Initial review at 6th post:
Pretty solid grammatically and plot-wise so far. Lots of story threads and promises being made, and MC has a compelling goal with big obstacles in the way. Fast-paced, distinct characters, unique progression system. Definitely a twist on the xianxia genre, in a good way.
As my former zhongwen laoshi would say: Have a try
EDIT after reading to 27:
Having read farther, I have to say it's less a twist on the xianxia genre, and more like an adventure/litRPG story embedded in a xianxia setting. It's still good and the fusion is interesting, but this might not be the story for die-hard xianxia/cultivation novel fans, unless they also enjoy progression and/or adventure novels.
There have been a lot of moments in this story where I’ve been like “oh this is about to happen, he’s about to do this” and every time I have been pleasantly surprised when it’s not what I expected. The author has done a good job not falling into the most common tropes and easy plot points in stories like this. I’ve really been enjoying it.
There's a lot going on here, so much that I sometimes wish it would slow down and explain things more, but the complexity and the "unknown unknowns" are part of what makes this a great read. The biggest takeaway for me is that I haven't read anything like it before.
The grammar is really good for an RR story, but there are definitely slip ups here and there.
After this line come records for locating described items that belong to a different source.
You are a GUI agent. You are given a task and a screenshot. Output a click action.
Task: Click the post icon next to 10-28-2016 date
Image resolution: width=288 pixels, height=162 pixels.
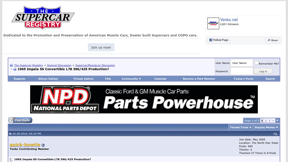click(10, 134)
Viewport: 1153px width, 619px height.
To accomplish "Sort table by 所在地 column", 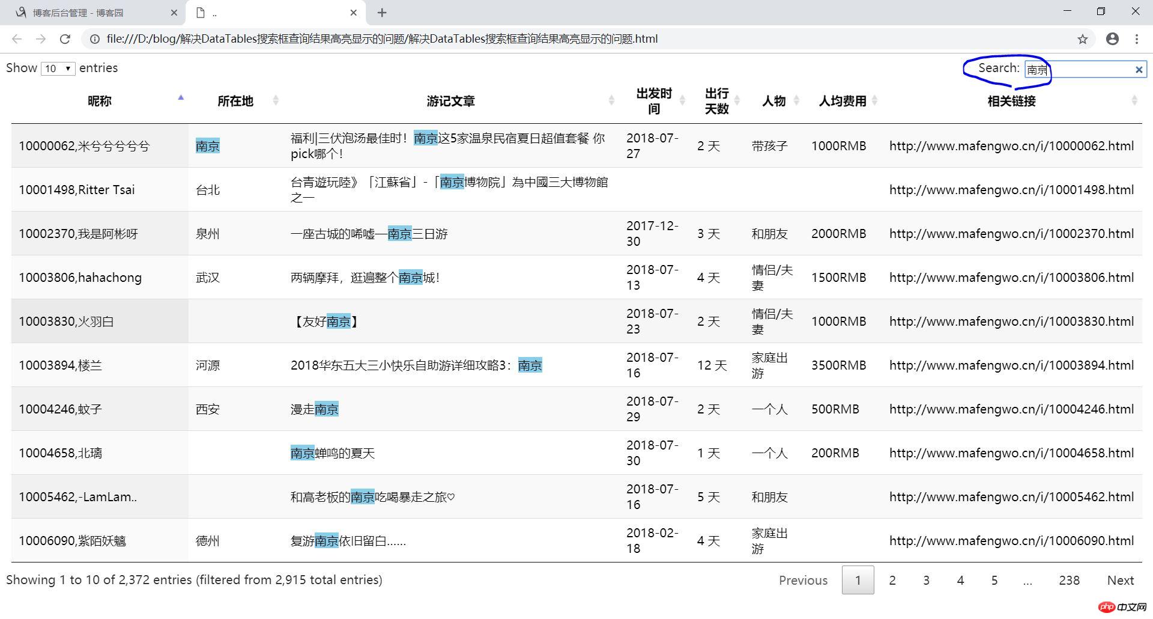I will pyautogui.click(x=235, y=101).
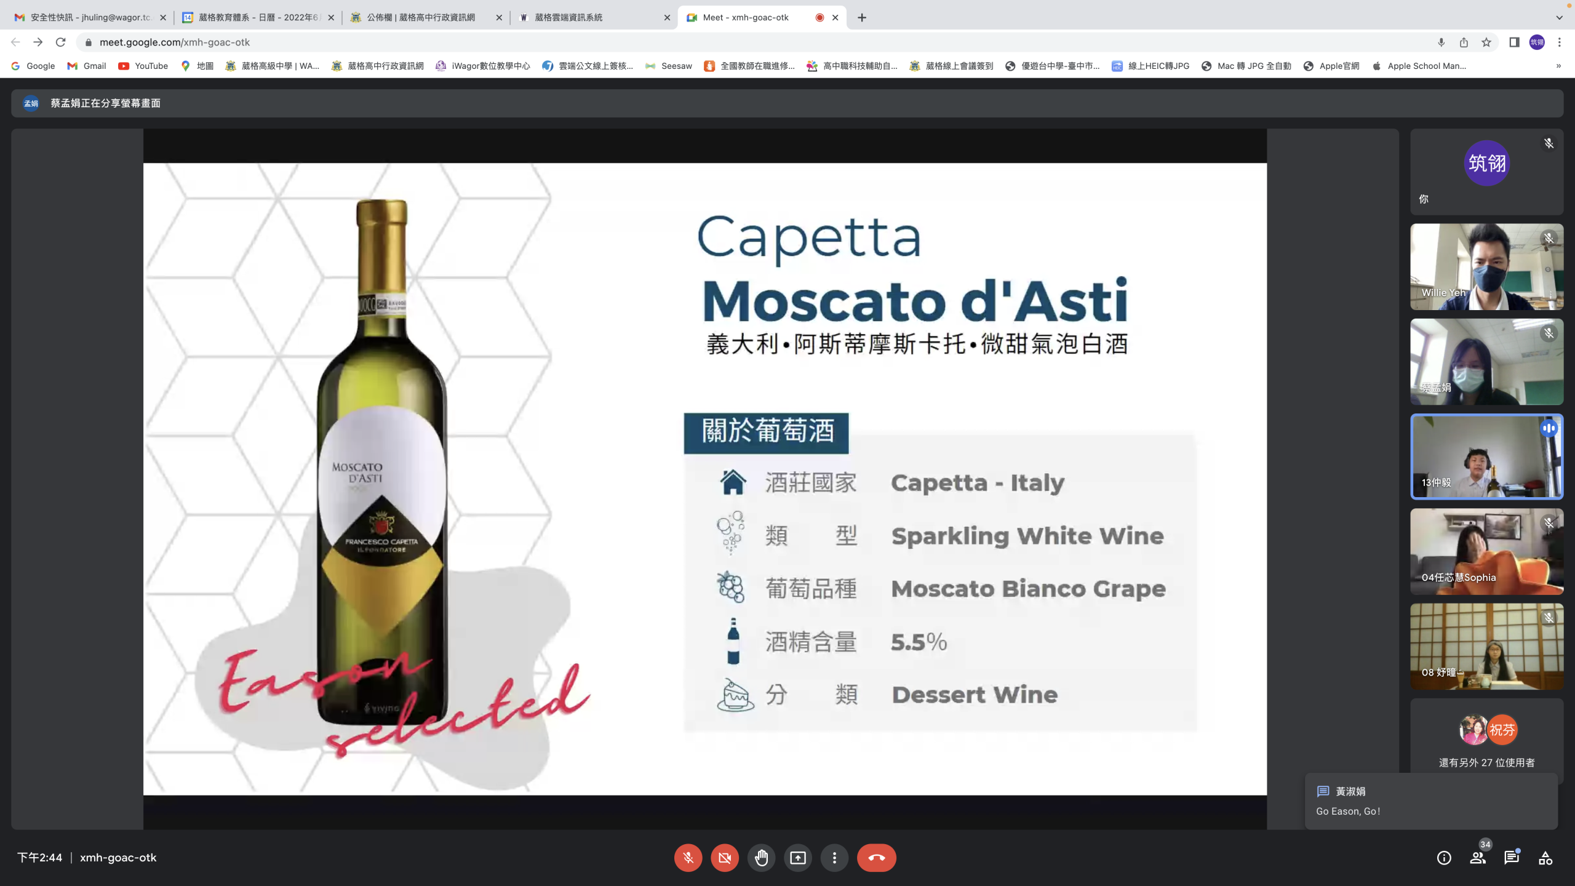The width and height of the screenshot is (1575, 886).
Task: Open the chat messages panel
Action: 1511,858
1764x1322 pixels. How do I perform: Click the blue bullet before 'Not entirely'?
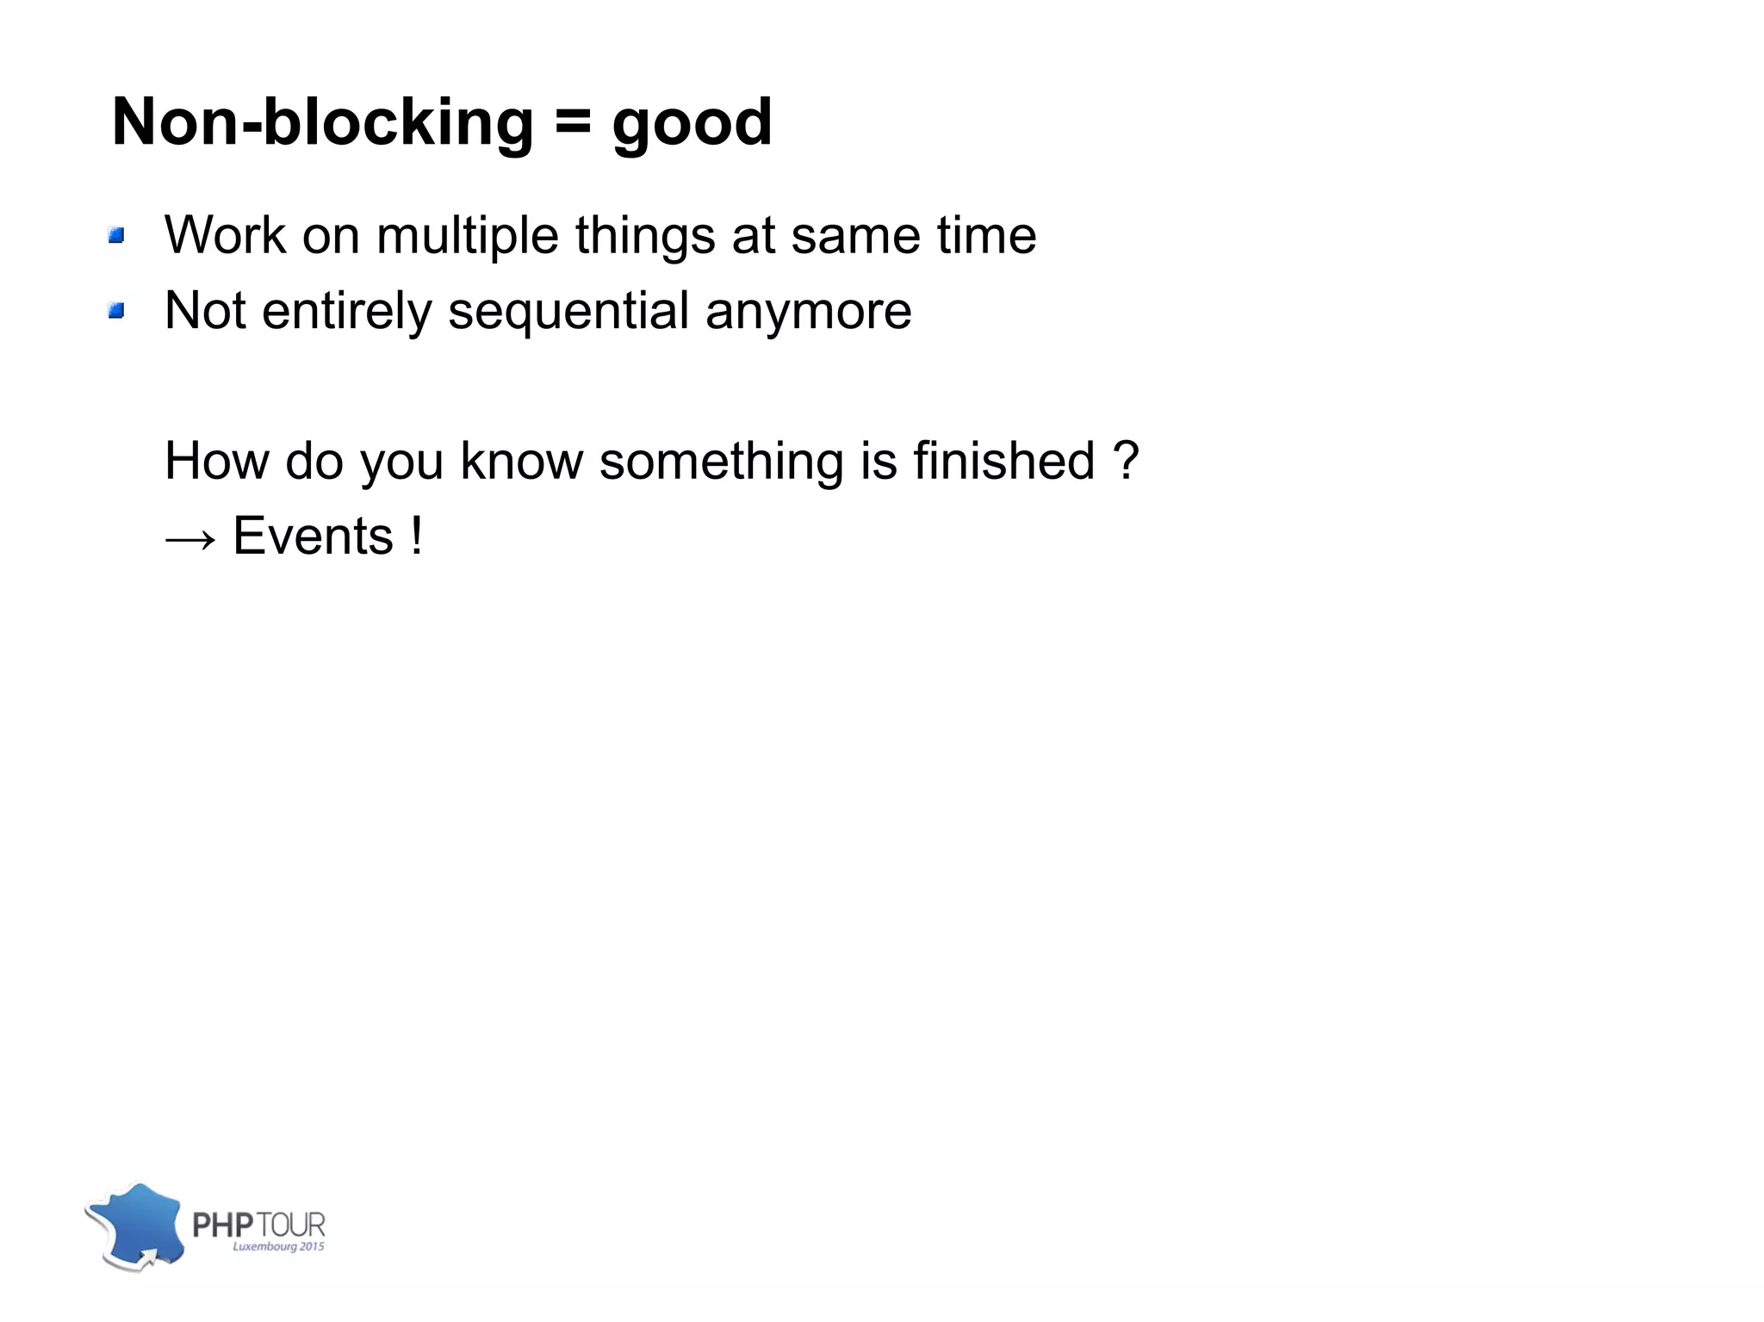coord(117,311)
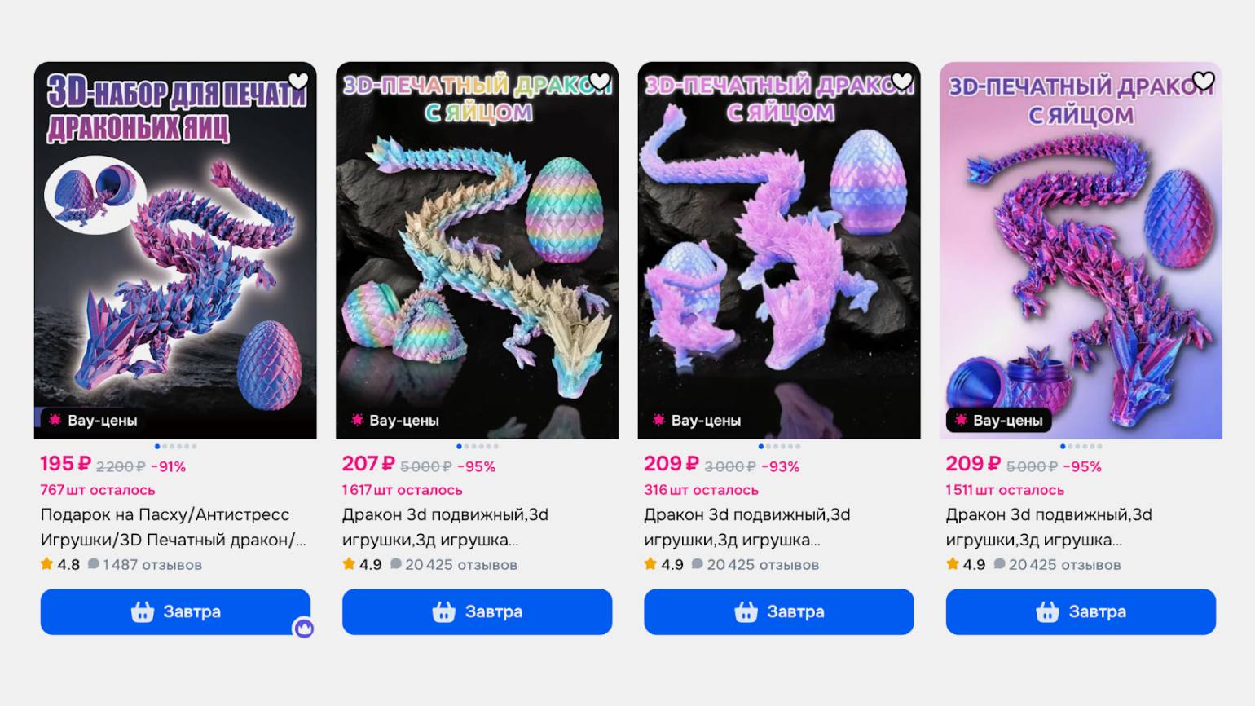Open 1487 отзывов reviews link
This screenshot has height=706, width=1255.
145,564
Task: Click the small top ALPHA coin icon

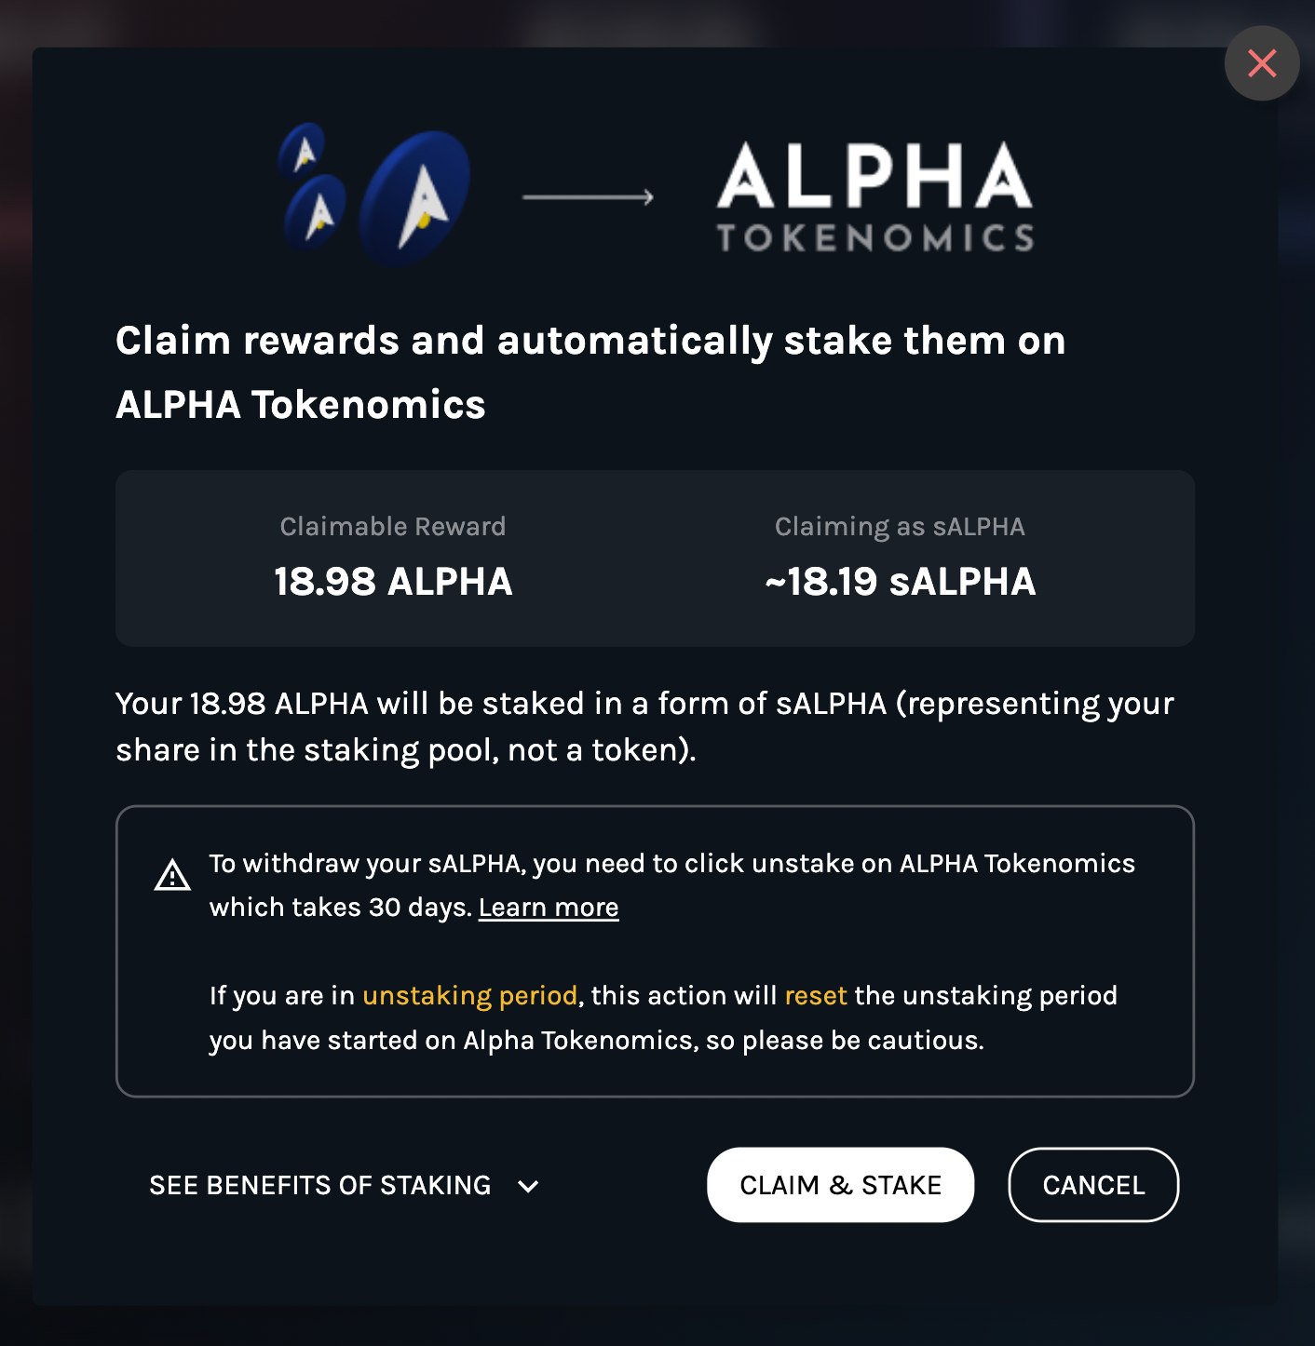Action: pyautogui.click(x=302, y=151)
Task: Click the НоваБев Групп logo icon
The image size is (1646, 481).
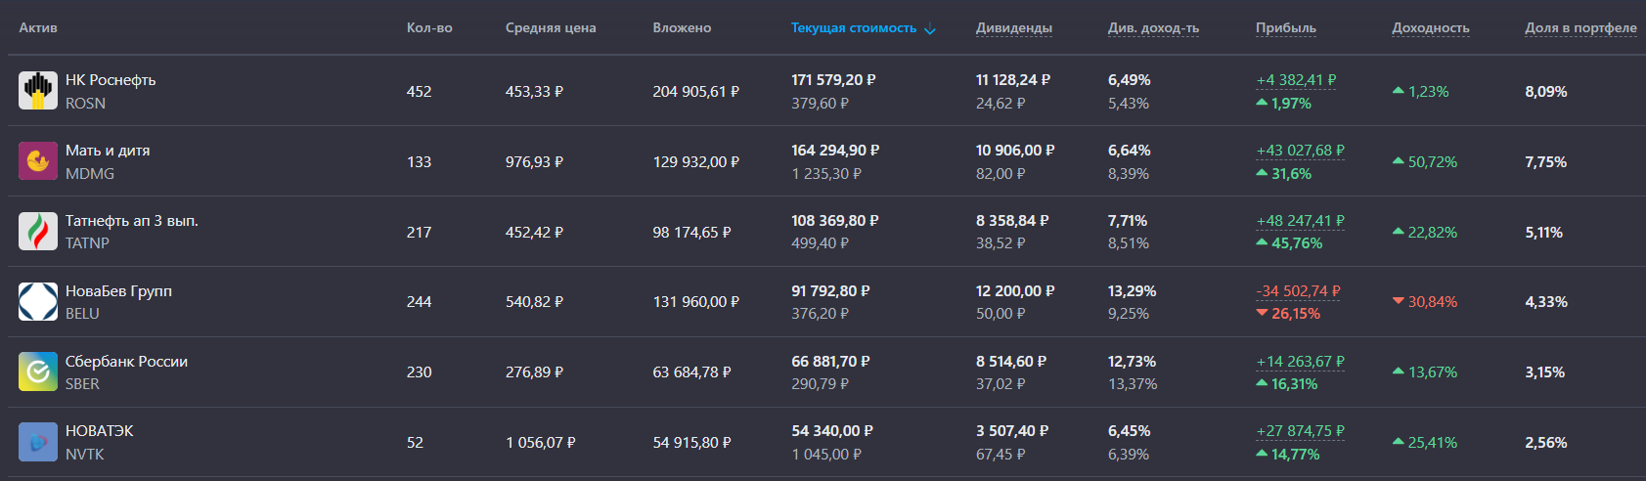Action: [38, 301]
I've noticed the author does se to respond to people who point them out and do quick changes.
The writing style is not normal for cultivation. It is strong, but it can also feel rushed. The dialogue is really smooth and probably the best part for me.
The story is big and we've only gotten a glimpse into it so far. A lot of promises have been made and the author is going to have to deliver on them soon. The reason I put story at the top is because this one manages to be original without being a joke or a gimmick. The balance of cultivation and litrpg is a tight walk, but so far it has walked that line without falling off. The system manages to matter to the story without taking it over, which I have seen too many times in LITrpgs.
There is some weakness to the character development. The MC is a robot and doesn't feel strong emotions, which can make it seem like I as a reader don't have a reason to care that much about things either. However, I have hope that the author may be bringing things around as the story deepens. There are some good characterizations, but it just isn't there yet.
Overall, I definitely would recommend.
The Dao of the Machine has so far been ecclent in everyway, strong faceted characters with their own motivations within a well realised setting are only the beginning.
Grammer has so far been if not perfect then mistakes where so minor as to be unnoticable.
I will watch this story with great interest.